More On Shannon County Tram Lines




During the sixty years following the Civil War, the United States developed into a largely industrialized urban nation. Governments and large commercial corporations collaborated to expand the system of railroads and organized the economy on a national scale. Historians have applied the term "New South" to describe the rising interest in internal improvements and industrial development in the South after the war.

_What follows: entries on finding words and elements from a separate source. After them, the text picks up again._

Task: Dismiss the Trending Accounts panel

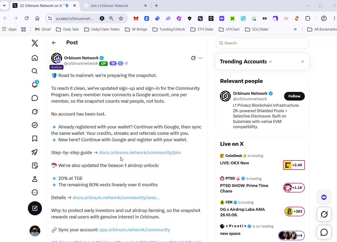Action: 302,61
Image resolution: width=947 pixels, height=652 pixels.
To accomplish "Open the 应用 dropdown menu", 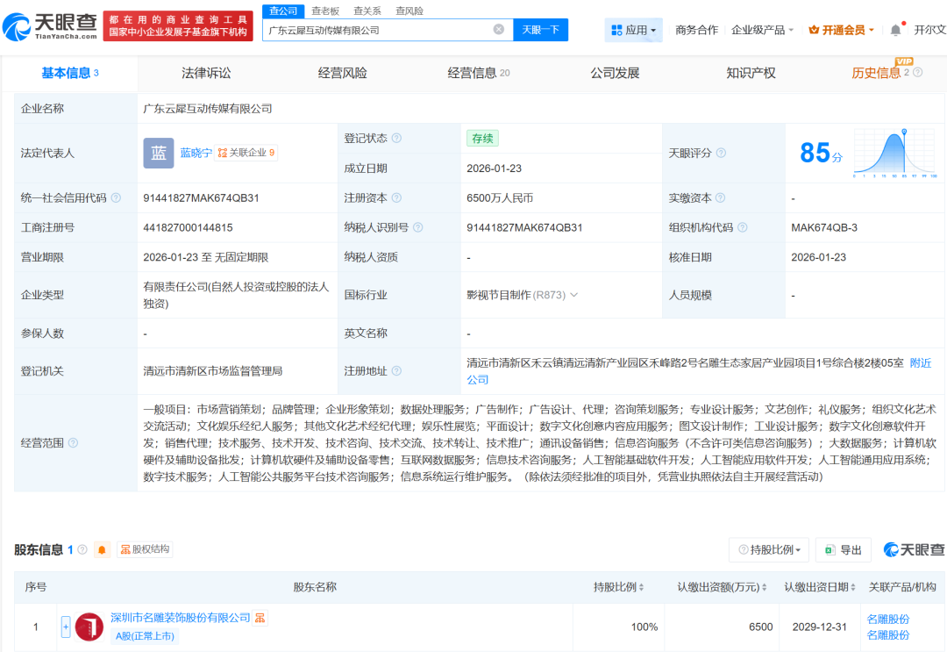I will point(633,30).

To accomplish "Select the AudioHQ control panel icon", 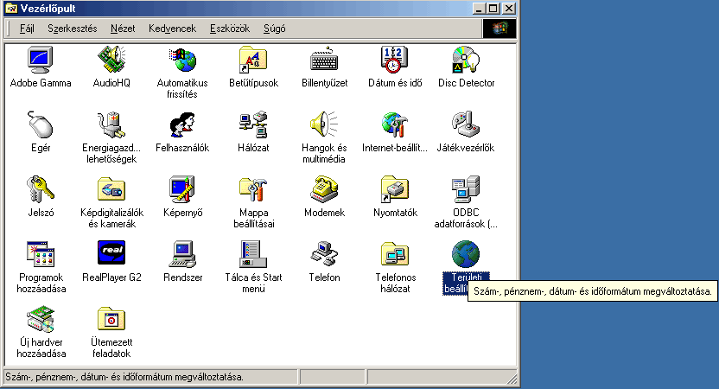I will [x=111, y=61].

The Missouri Lumber and Mining Company, the leading producer of this group, accelerated its cutting of timber after the turn of the century. The number of people employed by the company climbed from 1,000 in 1900 to 1,500 in 1905. Little choice pine timber remained near Grandin in 1900, and the company's logging operations moved increasingly northward. By 1903, ML&M pined out 213,017 of the 324,017 acres of land that it had purchased since 1888. Its land acquisitions, after 1900, were focused in Shannon County. The St. Louis and San Francisco Railway Company (Frisco), which purchased the Kansas City, Springfield, and Memphis Railroad in 1901, helped to entice Missouri Lumber into this more isolated area by offering the company a reduced freight rate for lumber shipped from northwest Shannon County. In 1907, the most profitable year for Missouri Lumber and Mining, the company began laying tram lines into these northwest holdings. It constructed a standard gauge line, beginning from the Current River Railroad two miles west of Winona, north up Mahans Creek to its mouth and then across Jacks Fork and west to Horse Hollow. In Horse Hollow, the company built a logging camp named Angeline. Missouri Lumber incorporated the tram line as the Grandin and Northwestern Railroad Company, and it later became the Salem, Winona, and Southern Railroad Company.

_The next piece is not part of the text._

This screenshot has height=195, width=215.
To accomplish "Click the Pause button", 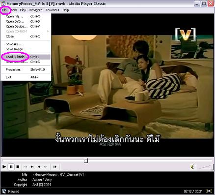I will (11, 167).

Soon after laying the tram lines into northwest Shannon County, Missouri Lumber and Mining Company shut down the Grandin mill. Shipping the logs more than sixty miles from the Jack Forks area to Grandin proved costly. A brief economic recession at the end of 1907 cut lumber prices and lumber orders dropped. The company began plans to remove its milling complex to Shannon County. In early autumn 1909, the lumber company literally packed up the Grandin mill and moved it to a site one mile west of Eminence and a short distance up Mahans Creek. It also built a town at the site, which became West Eminence and, like the mill works, the company relocated many of the buildings, such as the houses, from Grandin to the new mill town. The Missouri Lumber company continued to cut yellow pine in the region for another ten years before selling the mill at West Eminence.